We did not have any difficulty in using the neuropsychological tests developed in other cultures. The significant level of schooling of patients during which English was one of main languages taught seemed to facilitate their ability to understand and perform on tests that had numerate or verbal tasks. We feel cultural factors had little impact on performance in the neuropsychological tests.
Patients with schizophrenia performed poorly on all tests of cognitive function compared with the normal population matched with respect to gender, age and education. The classification analysis showed that patients with schizophrenia can often be clearly differentiated from the normal population based on their performance on some of the tests of attention, executive function and memory.
Gender differences in cognitive dysfunction have been reported. Males have been found to have more cognitive deficits than females, a trend attributed to the interplay of sex hormones, neurodevelopmental and psychosocial sex differences.19 We did not find any major gender difference except for a poorer performance of males on a memory task. Age-related decline across most neuropsychological functions has been demonstrated in schizophrenia.20 We found that increasing age was related to poorer performance on tasks of attention, executive function and memory, which has been pointed out to be the result of an ageing brain in patients.

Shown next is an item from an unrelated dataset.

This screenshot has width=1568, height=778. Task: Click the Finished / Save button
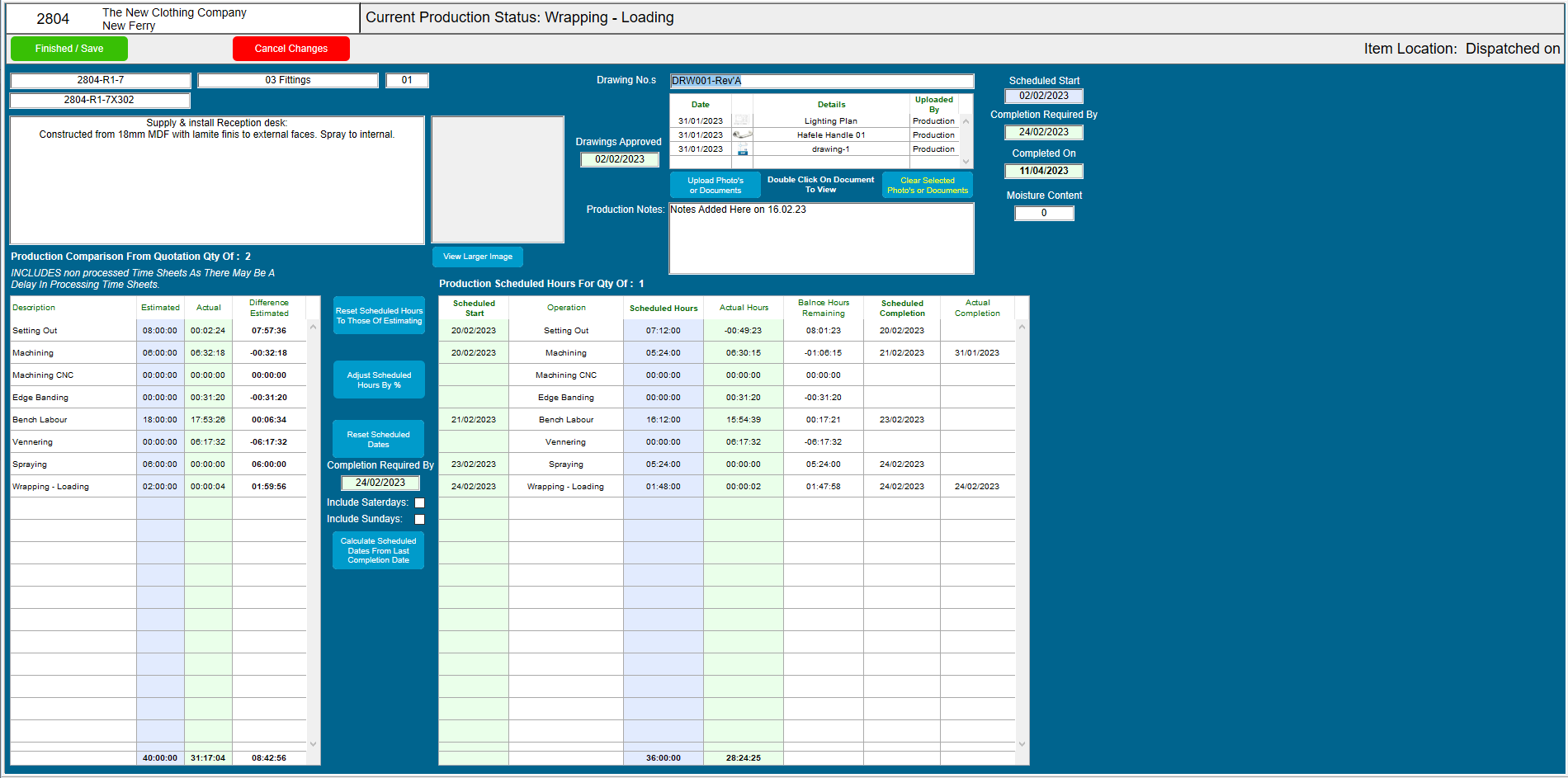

More years of education positively influenced performance on tasks that tested attention, executive function, memory and constructional ability. The duration of formal academic training reflected good pre-morbid functioning, intellectual level and a higher level of information-processing skills in the past. Patients with good education thus did well on cognitive tasks because of this inherent capability. A parallel can be drawn with the influence of education on cognitive changes reported in other neurological disorders.21–23 Cognitive deficits have been found to remain relatively stable throughout the course of schizophrenia.24 We also found that all measures, except two measures of executive function on the WCST and one of verbal memory, were stable over a range of illness duration.

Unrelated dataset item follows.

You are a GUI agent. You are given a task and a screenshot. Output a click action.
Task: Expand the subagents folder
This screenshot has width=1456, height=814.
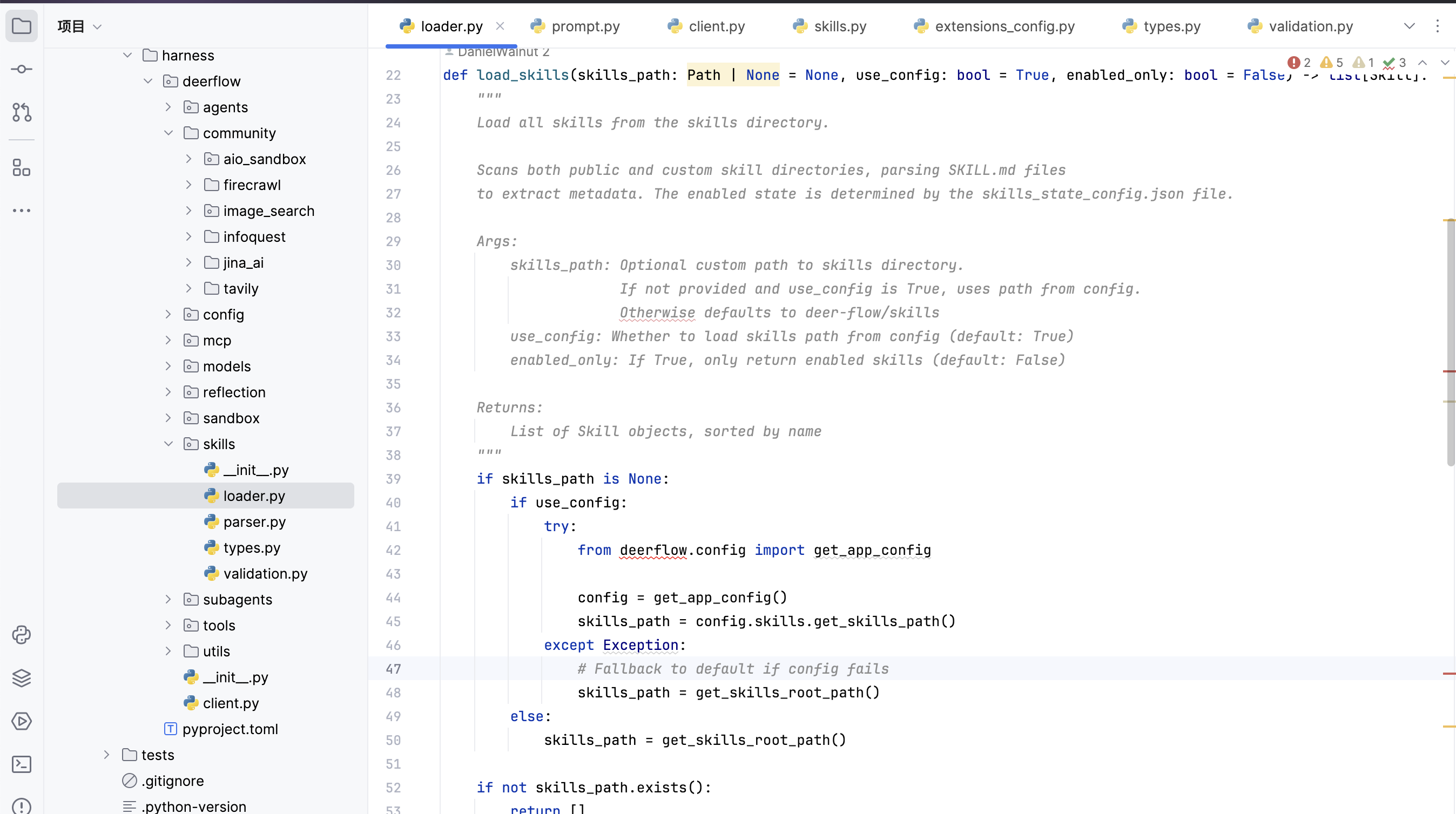168,599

We observed that negative symptoms had a strong association with cognitive dysfunction in all the domains. This finding is in agreement with the results of studies which showed that both positive and negative symptoms were associated with distinct neuropsychological deficits.25 Heydebrand et al.26 observed that negative symptoms were related more frequently to cognitive dysfunction than positive symptoms.

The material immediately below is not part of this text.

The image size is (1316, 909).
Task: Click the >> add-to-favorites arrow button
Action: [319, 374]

In a group of patients with chronic schizophrenia in India, the nature and degree of cognitive deficits and their relationship to gender, age and clinical factors are comparable with observations made in developed countries. It would be of interest to explore the relationship between cognitive deficits in, and outcome of, schizophrenia among Indian patients, as they have a better outcome than patients with schizophrenia in developed countries.